━━━ WORKING DATA

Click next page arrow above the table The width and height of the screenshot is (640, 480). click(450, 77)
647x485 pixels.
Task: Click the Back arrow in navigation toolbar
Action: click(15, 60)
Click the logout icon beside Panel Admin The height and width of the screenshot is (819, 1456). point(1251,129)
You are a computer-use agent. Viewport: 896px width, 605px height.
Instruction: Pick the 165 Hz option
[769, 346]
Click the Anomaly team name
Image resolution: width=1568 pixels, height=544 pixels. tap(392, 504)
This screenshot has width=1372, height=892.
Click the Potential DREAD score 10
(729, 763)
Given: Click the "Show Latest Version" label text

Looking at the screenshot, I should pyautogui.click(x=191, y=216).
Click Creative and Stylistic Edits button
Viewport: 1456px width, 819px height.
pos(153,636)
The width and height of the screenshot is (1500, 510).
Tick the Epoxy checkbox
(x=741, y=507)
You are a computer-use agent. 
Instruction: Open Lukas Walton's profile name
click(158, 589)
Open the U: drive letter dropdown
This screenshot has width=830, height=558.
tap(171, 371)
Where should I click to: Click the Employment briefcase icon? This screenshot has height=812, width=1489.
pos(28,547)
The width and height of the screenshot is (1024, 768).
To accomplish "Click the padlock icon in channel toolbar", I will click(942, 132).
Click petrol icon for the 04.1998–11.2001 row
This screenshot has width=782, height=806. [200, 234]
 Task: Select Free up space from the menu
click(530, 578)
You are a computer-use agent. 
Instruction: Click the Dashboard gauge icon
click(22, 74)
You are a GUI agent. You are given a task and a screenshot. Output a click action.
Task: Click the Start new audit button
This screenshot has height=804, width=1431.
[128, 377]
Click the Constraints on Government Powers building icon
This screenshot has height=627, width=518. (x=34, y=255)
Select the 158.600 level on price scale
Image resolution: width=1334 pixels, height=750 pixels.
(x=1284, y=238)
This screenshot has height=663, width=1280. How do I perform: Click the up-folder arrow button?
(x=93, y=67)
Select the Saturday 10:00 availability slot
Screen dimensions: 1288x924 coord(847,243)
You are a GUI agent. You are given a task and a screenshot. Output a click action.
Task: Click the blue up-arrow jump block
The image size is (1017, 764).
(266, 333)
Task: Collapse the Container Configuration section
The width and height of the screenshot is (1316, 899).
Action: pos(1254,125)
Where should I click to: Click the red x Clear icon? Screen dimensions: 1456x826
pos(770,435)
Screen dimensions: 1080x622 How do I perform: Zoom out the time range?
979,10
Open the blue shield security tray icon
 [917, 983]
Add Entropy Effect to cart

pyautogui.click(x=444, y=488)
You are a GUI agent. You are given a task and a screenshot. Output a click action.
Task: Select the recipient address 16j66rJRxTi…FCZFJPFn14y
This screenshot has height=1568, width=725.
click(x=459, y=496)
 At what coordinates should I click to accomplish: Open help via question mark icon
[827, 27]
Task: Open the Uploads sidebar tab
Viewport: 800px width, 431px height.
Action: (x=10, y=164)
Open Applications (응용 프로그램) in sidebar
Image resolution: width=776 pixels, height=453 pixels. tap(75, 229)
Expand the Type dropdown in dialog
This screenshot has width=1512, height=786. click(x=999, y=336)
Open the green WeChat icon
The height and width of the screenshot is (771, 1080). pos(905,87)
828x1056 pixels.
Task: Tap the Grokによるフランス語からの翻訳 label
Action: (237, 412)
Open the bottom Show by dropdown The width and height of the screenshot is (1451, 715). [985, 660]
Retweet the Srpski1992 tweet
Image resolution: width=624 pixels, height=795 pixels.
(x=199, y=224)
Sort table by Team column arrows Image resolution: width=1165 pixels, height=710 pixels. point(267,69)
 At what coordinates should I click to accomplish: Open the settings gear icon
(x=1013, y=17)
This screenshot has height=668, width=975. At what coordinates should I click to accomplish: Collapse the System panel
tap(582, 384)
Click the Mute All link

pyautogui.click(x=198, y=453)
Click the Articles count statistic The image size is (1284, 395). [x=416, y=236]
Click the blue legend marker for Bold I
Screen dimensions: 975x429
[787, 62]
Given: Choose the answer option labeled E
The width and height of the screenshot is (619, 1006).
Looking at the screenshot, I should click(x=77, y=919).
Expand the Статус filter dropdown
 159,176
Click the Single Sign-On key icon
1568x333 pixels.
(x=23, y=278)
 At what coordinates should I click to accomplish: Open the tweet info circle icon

━━━━━━

Report every line in the listing that holds the word "point".

SOLUTION FOR THIS EXERCISE:
Click the logout icon beside Panel Admin The height and width of the screenshot is (819, 1456). point(1251,129)
Sort table by Team column arrows Image resolution: width=1165 pixels, height=710 pixels. point(267,69)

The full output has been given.